━━ Selected passage

The Fischer sisters have arrived a bit ahead of schedule. Everything should be fine as long as the teenagers keep their water polo talk to the pool.
Makenzie and Aria Fischer are two of the youngest players on the U.S. roster for the Rio Olympics. The roster of 13 players was announced at the LA84 Foundation on Thursday in Los Angeles, with attacker Maggie Steffens among four returners looking for a second straight gold medal.
Steffens helped clear the way for the Fischers with her breakout performance in London in 2012, when the first-time Olympian turned 19 just before the games and scored 21 goals to power the U.S. to the title.
Makenzie Fischer turned 19 in March, and Aria is the youngest player on the team at 17.
"I think if anything what Maggie proved to everyone last quad is that age doesn't matter," U.S. coach Adam Krikorian said. "As the old UCLA softball coach used to tell me, Sue Enquist, the game doesn't know how old you are, and the Fischers are proving that again to be true."
The rise of Makenzie Fischer from prospect to key member of the national team coincides with a conversation she had with Krikorian, who was concerned about Team USA's defensive depth and speed, especially on the right side.

━━━━

Prompt 1
List every person named in the water polo article.
Prompt 2
Resume the water polo article after its final sentence.

━━ Supplied material

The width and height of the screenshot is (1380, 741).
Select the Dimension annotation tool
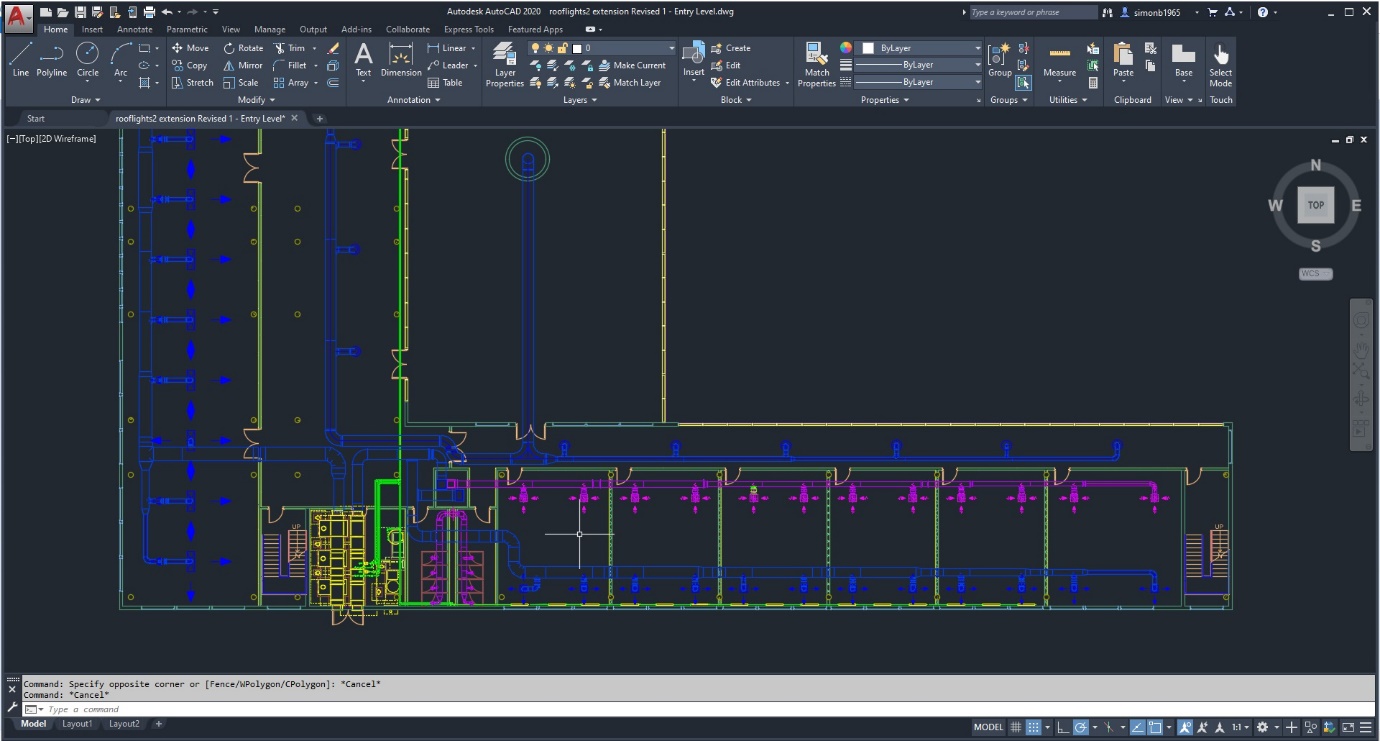click(x=401, y=60)
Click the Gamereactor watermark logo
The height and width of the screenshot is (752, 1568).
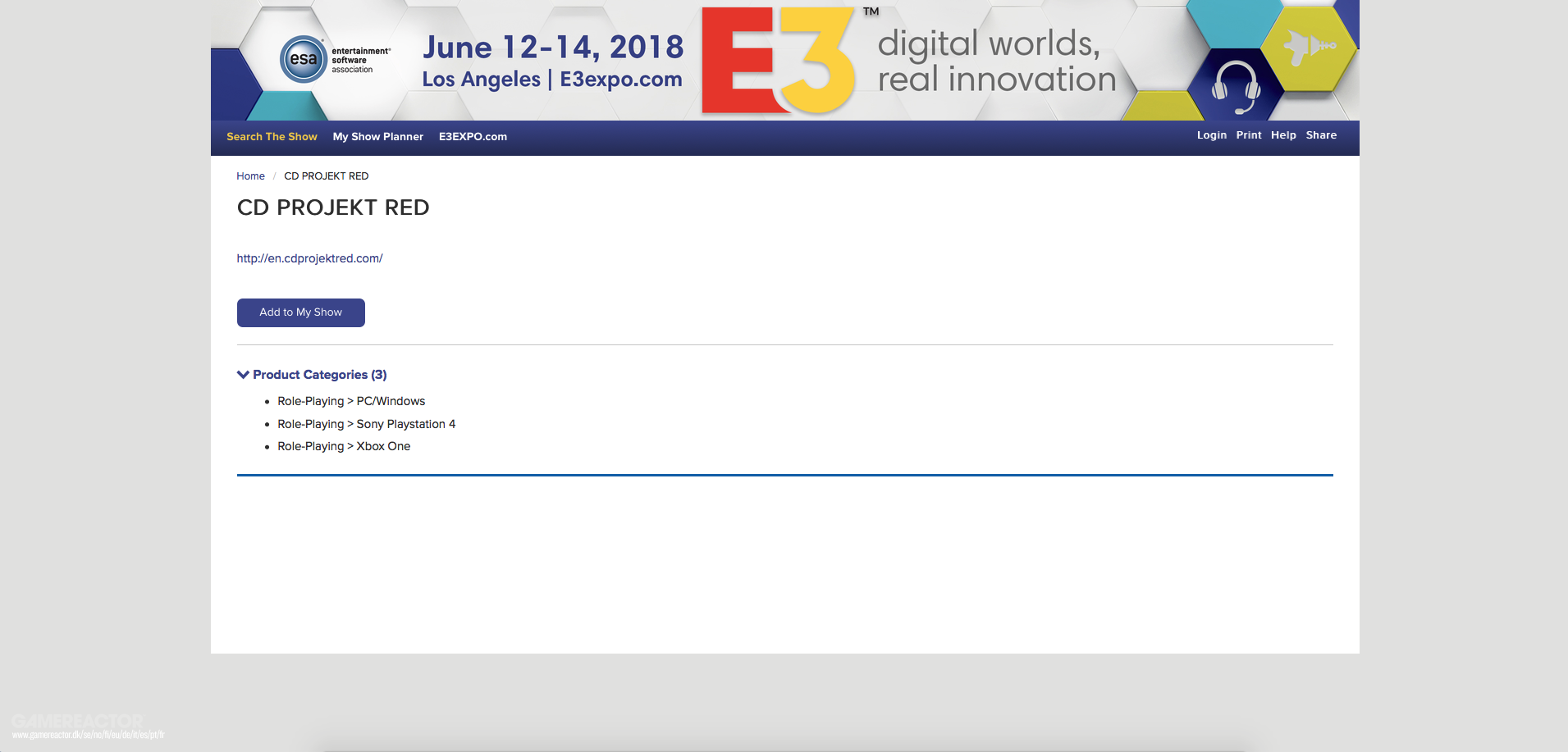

━━━━

Task output 1
Makenzie Fischer, Aria Fischer, Maggie Steffens, Adam Krikorian, Sue Enquist

Task output 2
"We pinpointed those areas a couple years ago," Krikorian said, "and we talked to Makenzie about adapting or accepting this new role as a defender and someone who played on the right side of the pool and really working on her explosiveness and her speed, and she's just one of those kids who when you tell her to work on something, she'll get after it."
She sure did.
Makenzie, who deferred her acceptance at Stanford to try for a spot on the national team, scored a whopping 24 goals to help the U.S. qualify for the Olympics on its way to an 8-0 record at a qualification tournament in March in the Netherlands. She had six goals in the U.S. run to the world title last year.
But the change in roles for Makenzie meant she had to defend Aria more in practice, and that is a work in progress.
"We cannot talk about it afterwards because then we just start bickering about who did what and who did what and what's right and what's against the rules, in a sisterly way," Aria Fischer said, chuckling, "so we just leave it all in the pool."
While Makenzie was considered a long shot to make the team when the process started, she was in the picture. Aria Fischer had to cover much more ground to get on the Olympic squad.
"Aria, I knew she was going to be good at some point, but there was no way I thought she was going to be where she is today," Krikorian said last month.
Each of the Fischer sisters brings good size to the pool; Makenzie is listed at 6-foot-1, and Aria is 6-foot. Krikorian said Aria Fischer isn't very athletic, but plays with determination and fight. Makenzie has the same competitive spirit, but wears it more inwardly.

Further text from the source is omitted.